This intellectually stimulating book was a bestseller in France for 35 weeks thanks to Jean-Francois Revel's fame as a philosopher and writer (How Democracies Perish, The Totalitarian Temptation). Twenty-seven years ago his son Matthieu gave up a promising career as a scientist in order to study Tibetan Buddhism and become a monk. Recently he has served as an interpreter for the Dalai Lama at events around the world.
Father and son dialogue on these pages about the meaning of life. Jean-Francois, an atheist and critical thinker, asks most of the questions and come across as a defender of Western scientific culture where reason and skepticism hold sway. Matthieu, in contrast, shares his experiences and shows how Buddhism is a path dedicated to the cultivation of altruism, love, and compassion. While Jean-Francois discusses Socrates, Plato, stoicism, Kant, and politics, his son explains prayer flags, mantra, the mandala, stupa, and the political situation in Tibet. The two intellectuals share ideas on mind, consciousness, freedom, happiness, and suffering.
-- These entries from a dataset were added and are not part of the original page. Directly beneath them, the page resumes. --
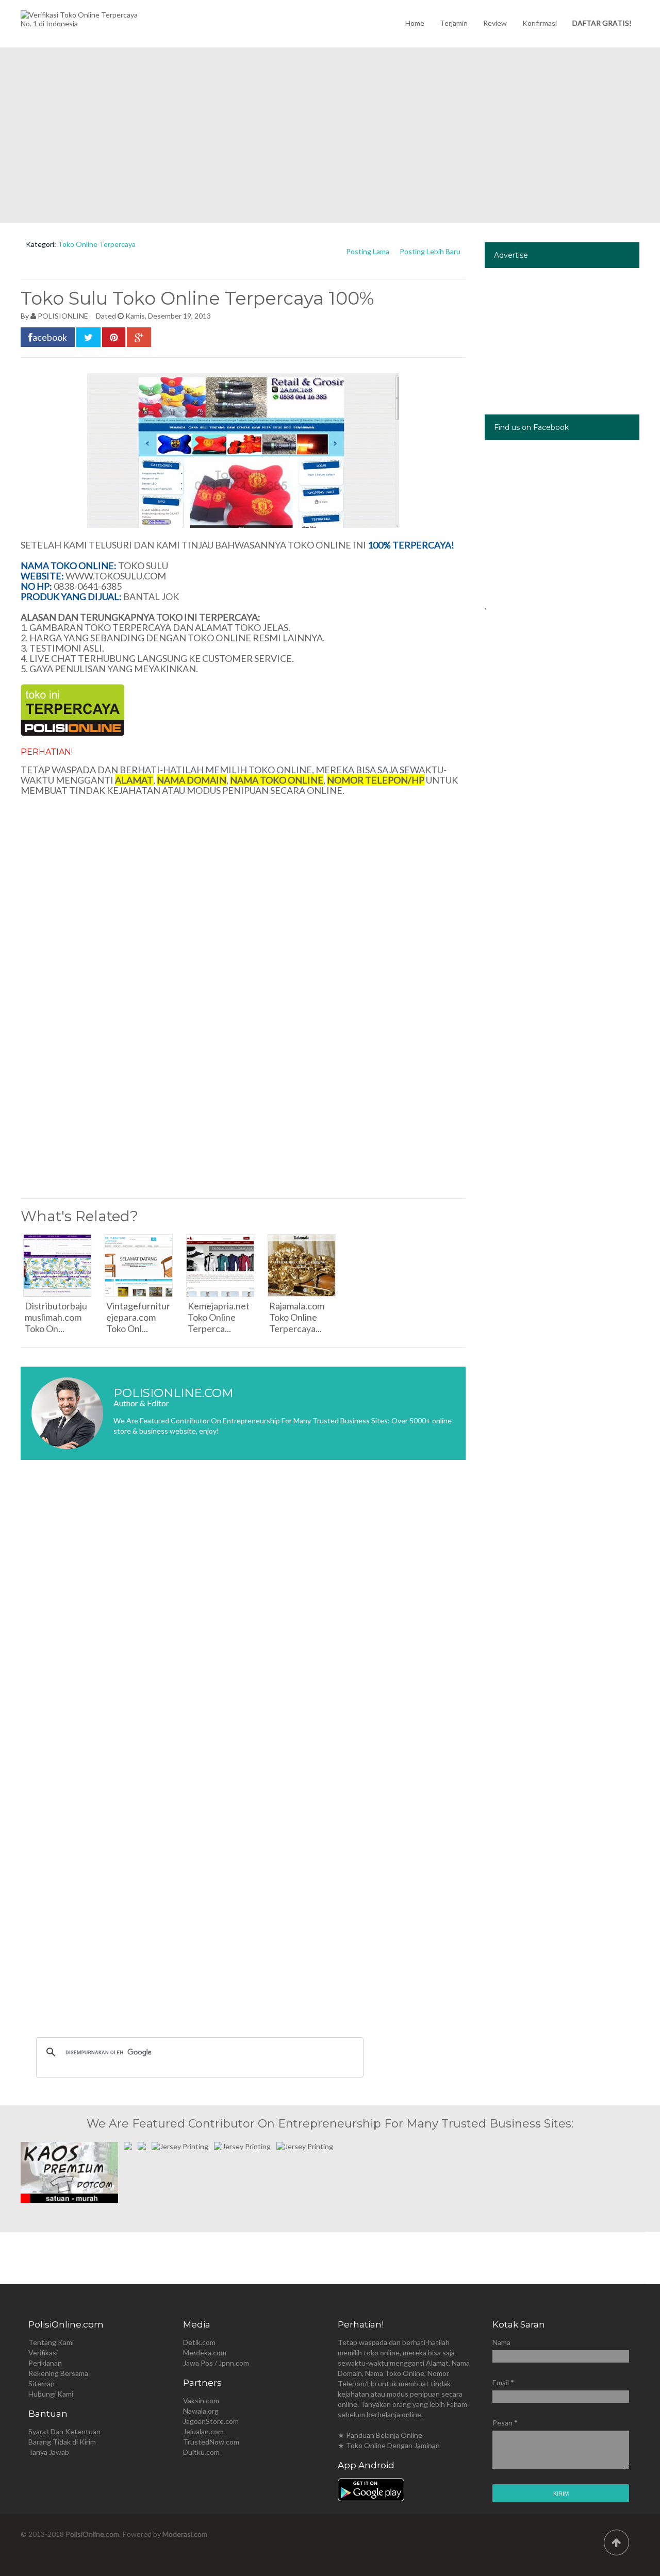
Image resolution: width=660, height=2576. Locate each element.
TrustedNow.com (211, 2441)
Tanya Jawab (48, 2452)
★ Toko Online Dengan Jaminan (389, 2445)
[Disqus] (243, 1622)
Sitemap (41, 2383)
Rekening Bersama (58, 2373)
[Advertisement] (330, 135)
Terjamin (454, 23)
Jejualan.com (203, 2431)
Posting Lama (367, 251)
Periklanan (45, 2362)
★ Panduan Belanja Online (380, 2435)
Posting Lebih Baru (430, 251)
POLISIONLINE (63, 315)
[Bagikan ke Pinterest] (113, 337)
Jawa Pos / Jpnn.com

Perhaps the most salient revelation in The Monk and the Philosopher is Matthieu's defense of Buddhism's relevance to the modern world and his father's conclusion that it "fills the gap left vacant by the desertion of Western philosophy in the area of ethics and the art of living." Part memoir, part philosophical treatise, and part explanation of Buddhism's place in today's world, this is a spiritually illuminating work.